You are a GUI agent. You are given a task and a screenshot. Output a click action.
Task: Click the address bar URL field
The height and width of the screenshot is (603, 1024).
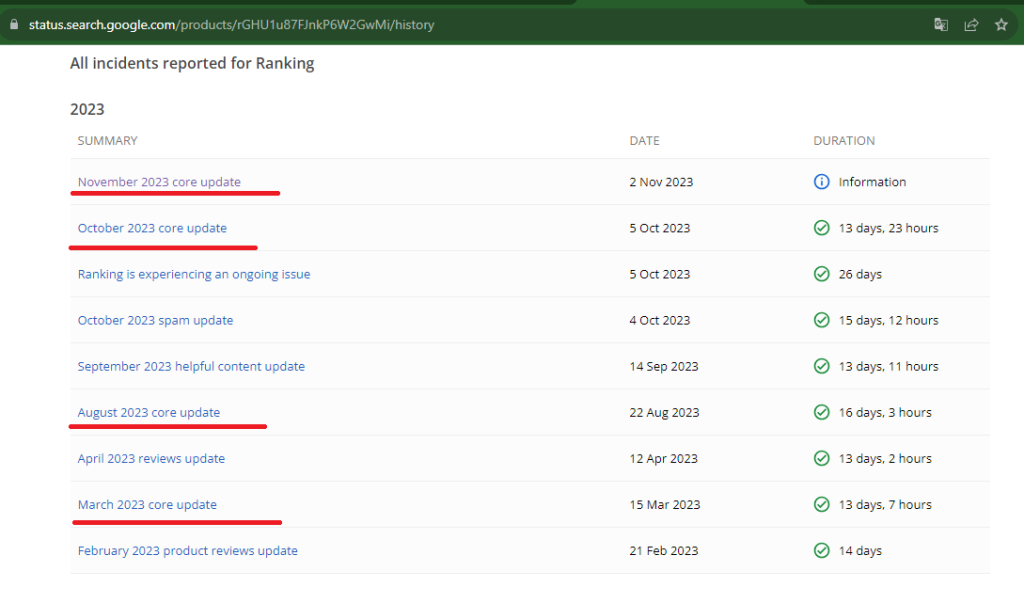tap(400, 25)
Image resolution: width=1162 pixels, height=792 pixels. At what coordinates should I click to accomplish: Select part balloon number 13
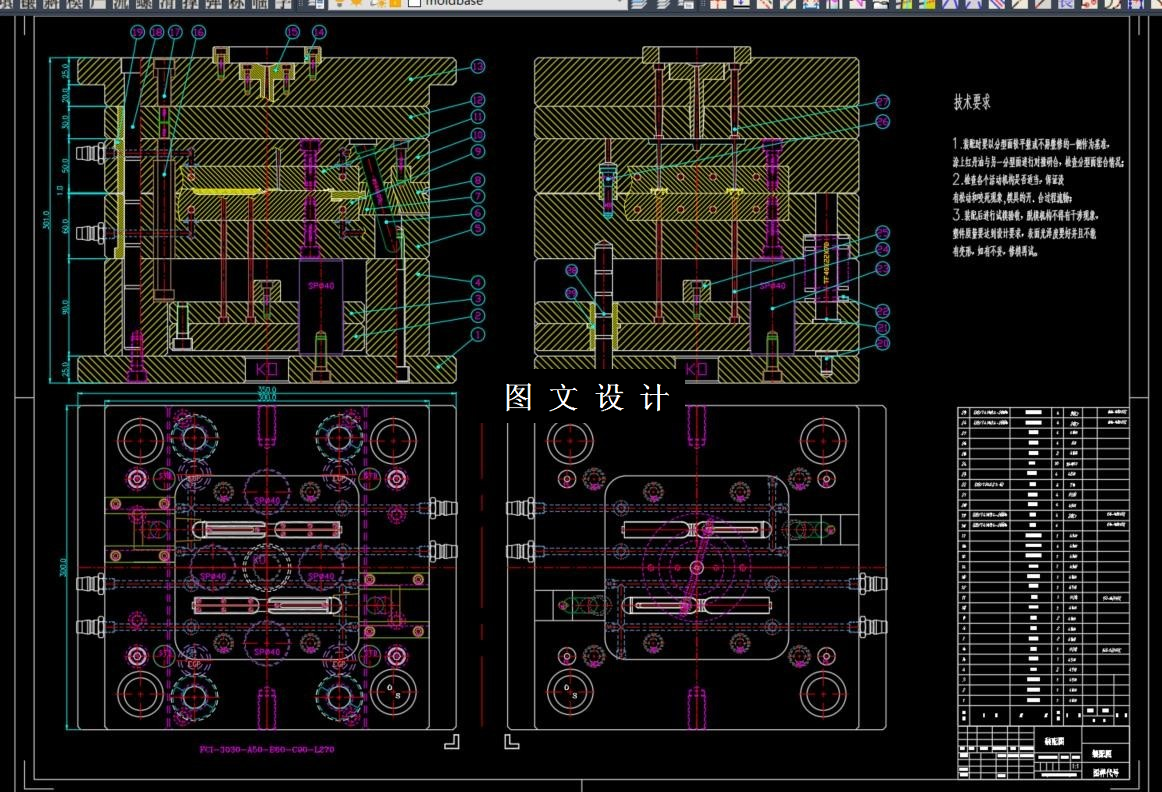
——————————
Instructions for the task: An exact copy of the listing is required, with every image removed.

Completed exercise:
You are a GUI agent. You are given a task and a screenshot. Output a click action.
Task: Click the address bar URL field
The height and width of the screenshot is (603, 1024).
tap(400, 25)
Image resolution: width=1162 pixels, height=792 pixels. At what coordinates should I click to accomplish: Select part balloon number 13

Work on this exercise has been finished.